▶ [Data records]
* * * * * * *
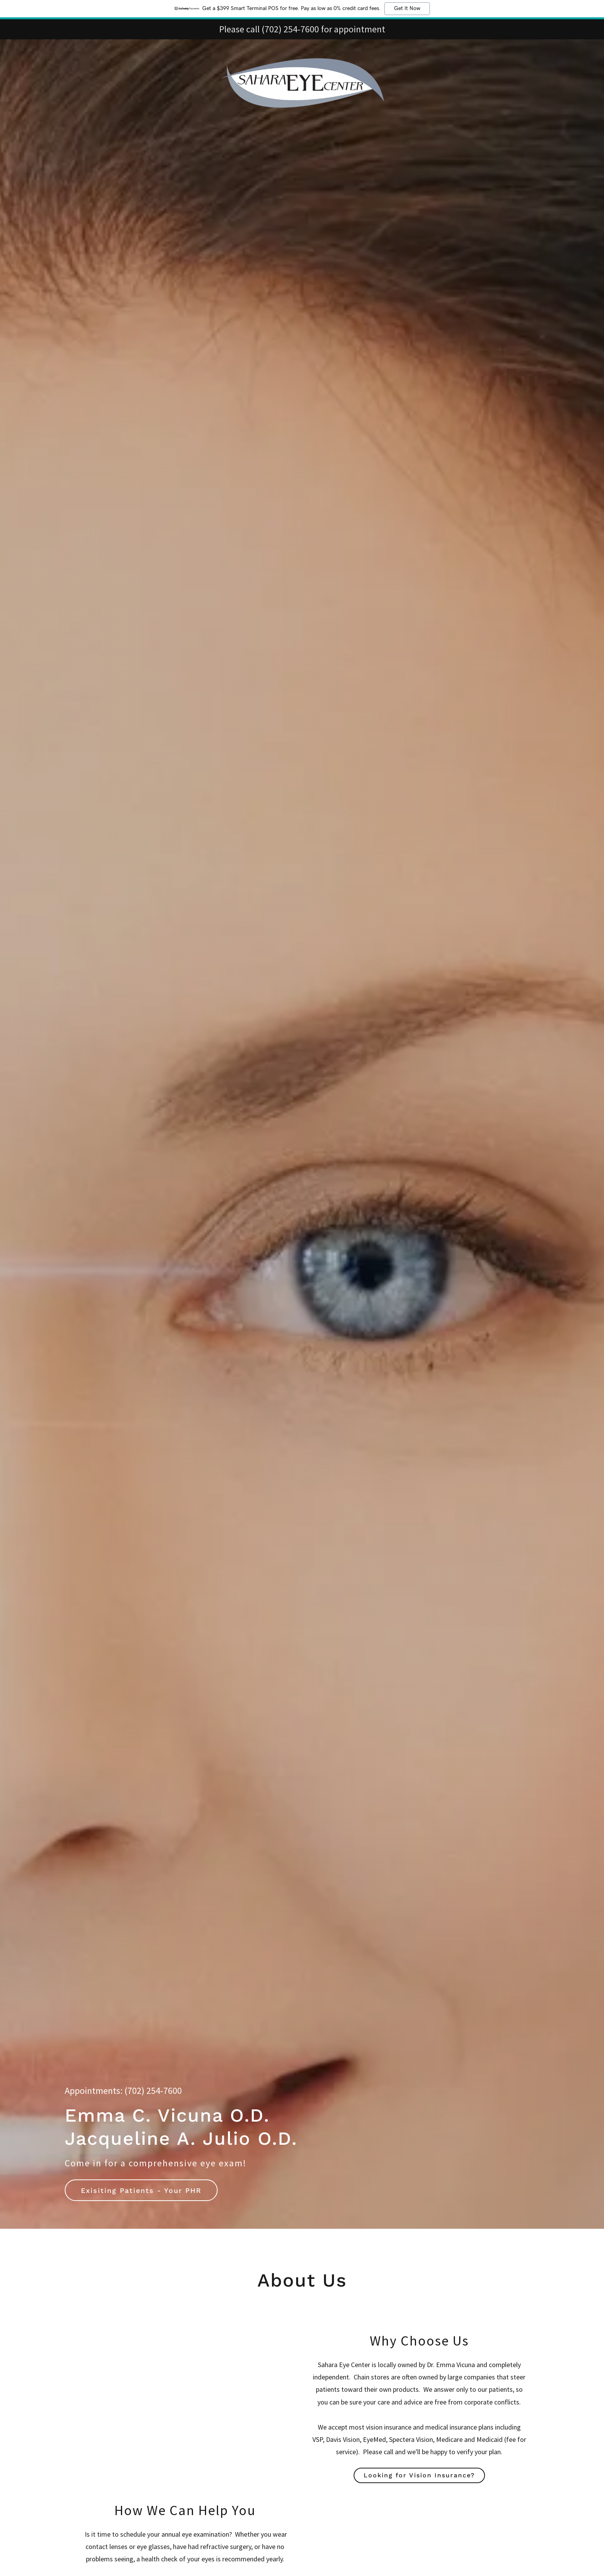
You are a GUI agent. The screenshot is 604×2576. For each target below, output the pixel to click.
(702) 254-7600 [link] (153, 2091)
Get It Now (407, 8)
* * * * * * *
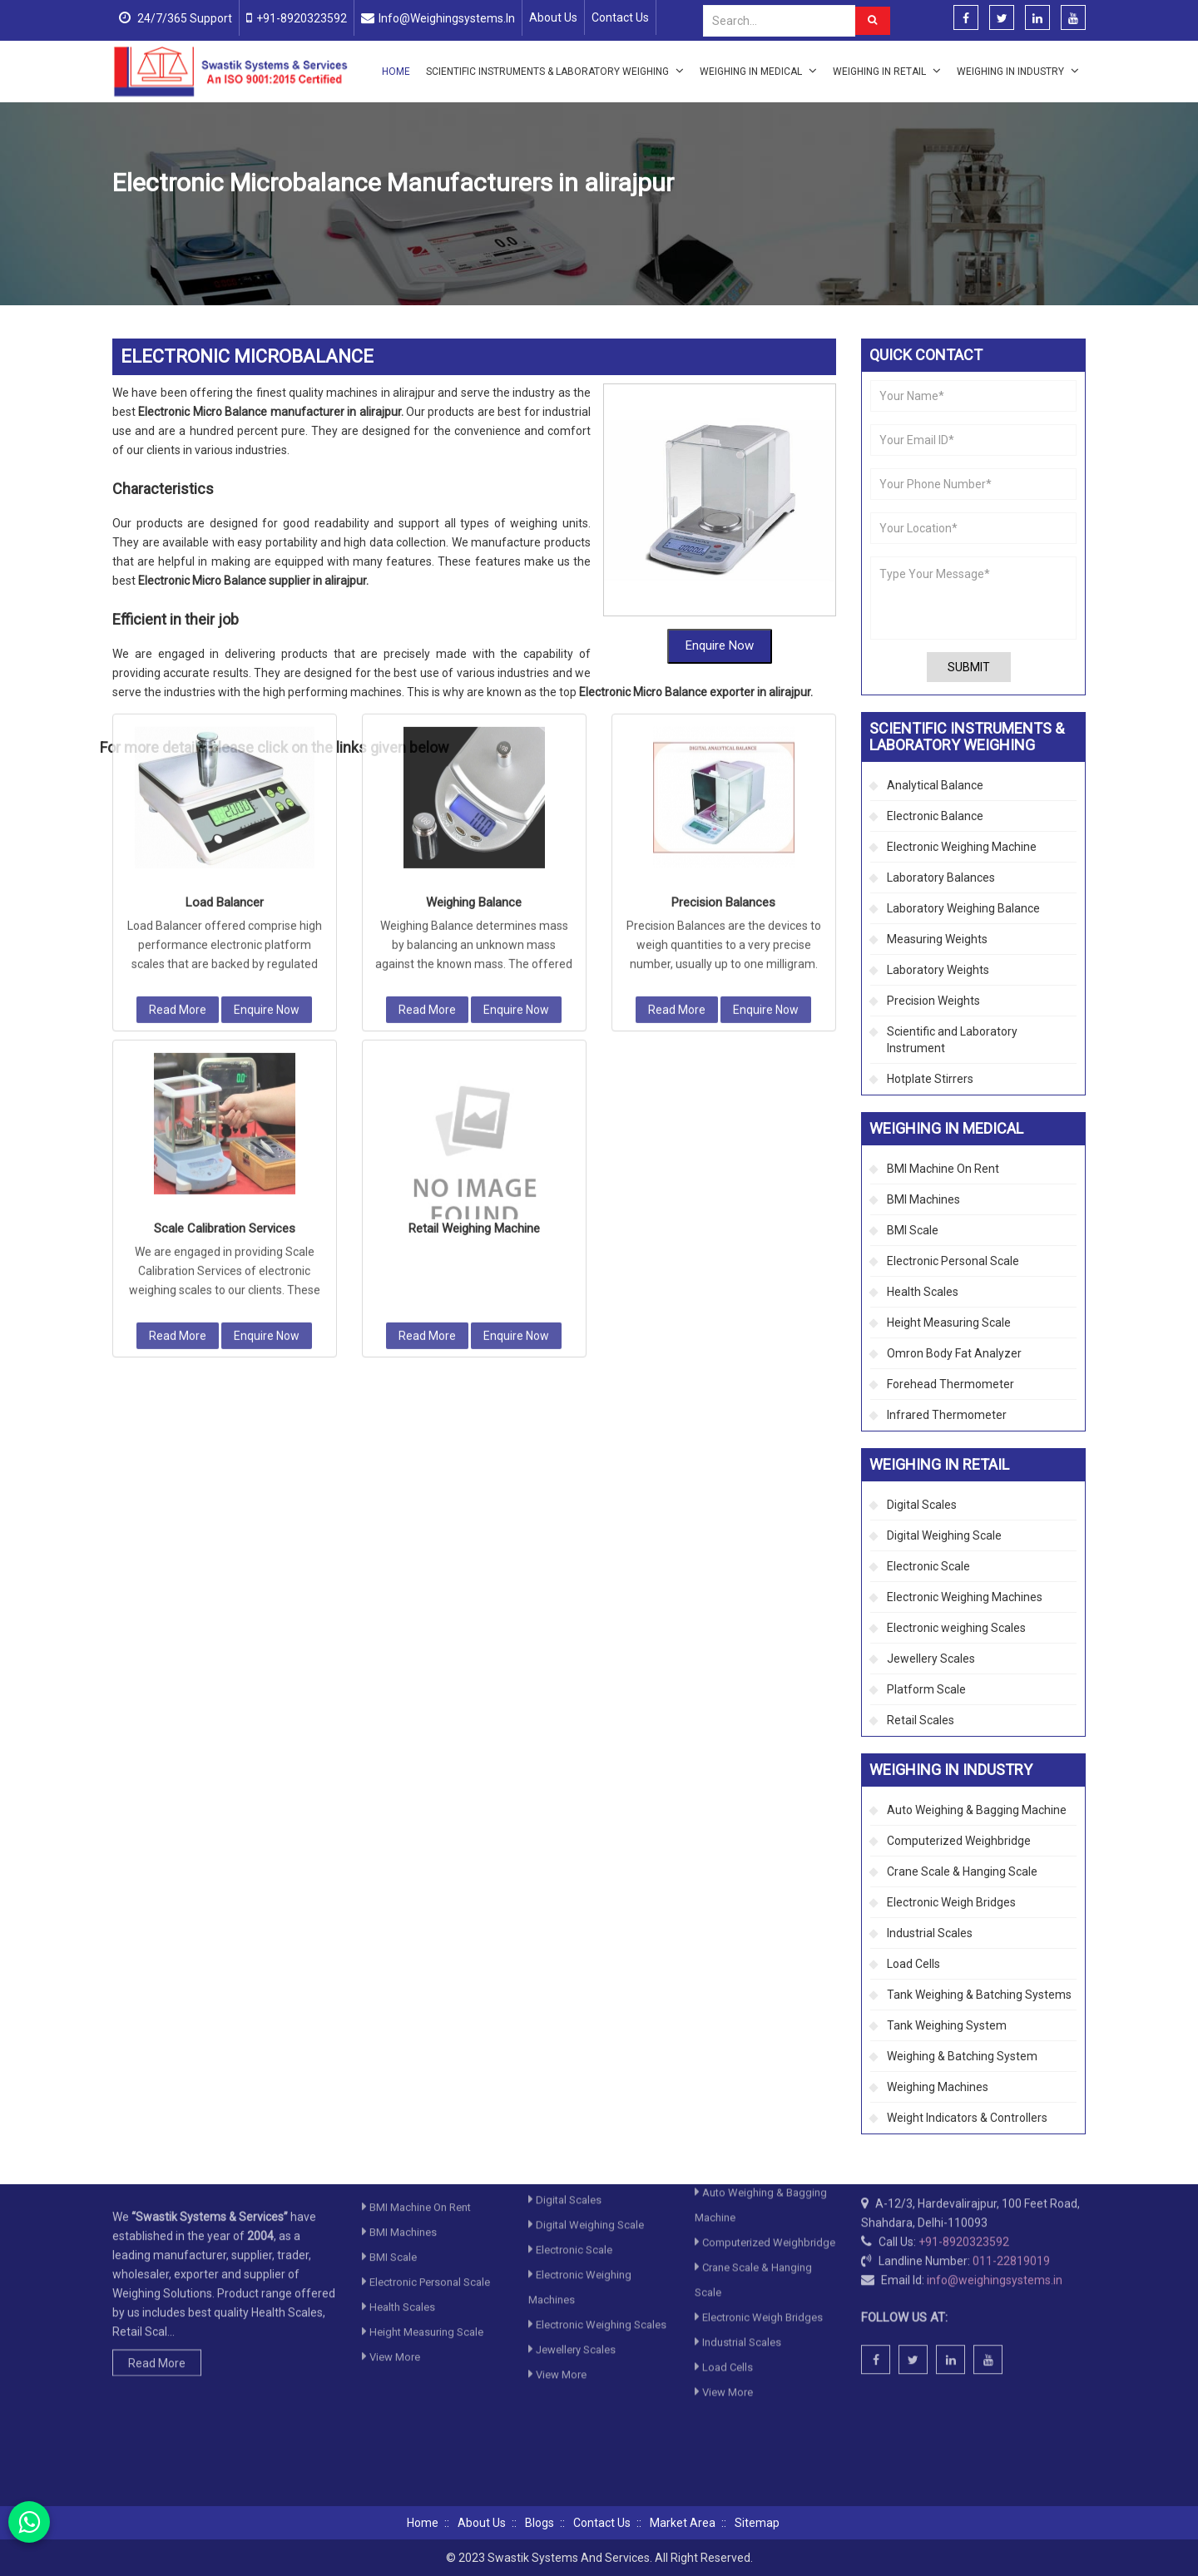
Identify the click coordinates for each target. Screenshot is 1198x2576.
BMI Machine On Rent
* * * * * * *
▶ [About this exercise] Each line carrying the string "target" should be copied out from the entries.

▶ [Result of this exercise]
You are a GUI agent. The screenshot is 604×2576. For each target below, output the pixel to click.
Identify the click coordinates for each target. Screenshot is 1198x2576.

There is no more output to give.